Begin

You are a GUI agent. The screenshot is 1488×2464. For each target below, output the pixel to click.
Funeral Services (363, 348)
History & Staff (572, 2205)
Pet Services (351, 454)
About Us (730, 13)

End

▶ _YOUR TASK_:
Output the records above as a two-column CSV with the header names "request" and "answer". Give one row per record, with its text and its answer each in a single quoted field and any line breaks replaced by spaces.

▶ _ANSWER TO THIS PROBLEM_:
request,answer
"You are a GUI agent. The screenshot is 1488×2464. For each target below, output the pixel to click. Funeral Services","(363, 348)"
"History & Staff","(572, 2205)"
"Pet Services","(351, 454)"
"About Us","(730, 13)"